(Enregistrements conservés)

************

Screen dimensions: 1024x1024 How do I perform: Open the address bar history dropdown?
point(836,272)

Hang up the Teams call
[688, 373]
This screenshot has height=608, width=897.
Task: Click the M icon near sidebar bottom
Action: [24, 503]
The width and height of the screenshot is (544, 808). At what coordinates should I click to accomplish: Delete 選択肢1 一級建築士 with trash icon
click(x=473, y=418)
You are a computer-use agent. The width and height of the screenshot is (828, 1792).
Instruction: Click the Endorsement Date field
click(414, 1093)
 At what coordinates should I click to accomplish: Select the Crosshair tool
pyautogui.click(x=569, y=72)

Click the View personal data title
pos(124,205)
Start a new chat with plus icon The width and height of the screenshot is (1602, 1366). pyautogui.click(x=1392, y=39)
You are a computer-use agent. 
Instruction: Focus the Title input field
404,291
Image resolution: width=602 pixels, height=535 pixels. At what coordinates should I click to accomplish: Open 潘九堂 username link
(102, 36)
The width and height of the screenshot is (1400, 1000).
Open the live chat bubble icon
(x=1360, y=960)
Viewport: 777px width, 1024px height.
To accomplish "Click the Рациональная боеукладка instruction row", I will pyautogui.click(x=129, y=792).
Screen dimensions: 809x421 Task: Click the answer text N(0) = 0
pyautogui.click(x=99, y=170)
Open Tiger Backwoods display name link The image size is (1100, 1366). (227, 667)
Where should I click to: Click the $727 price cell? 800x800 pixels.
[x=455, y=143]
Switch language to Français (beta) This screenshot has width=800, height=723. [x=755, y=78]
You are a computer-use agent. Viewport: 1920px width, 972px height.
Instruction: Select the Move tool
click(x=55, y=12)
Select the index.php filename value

************

* **CONSIGNE**
Repérez dans les enregistrements ci-dessus toutes les lignes où figure la chaîne « agent », en tenant compte de la casse, puis recopiez chacune d'elles intégralement.

* **RÉPONSE**
You are a computer-use agent. The width and height of the screenshot is (828, 1792).
You are a computer-use agent. 
You are a computer-use agent. Viewport: 1920px width, 972px height.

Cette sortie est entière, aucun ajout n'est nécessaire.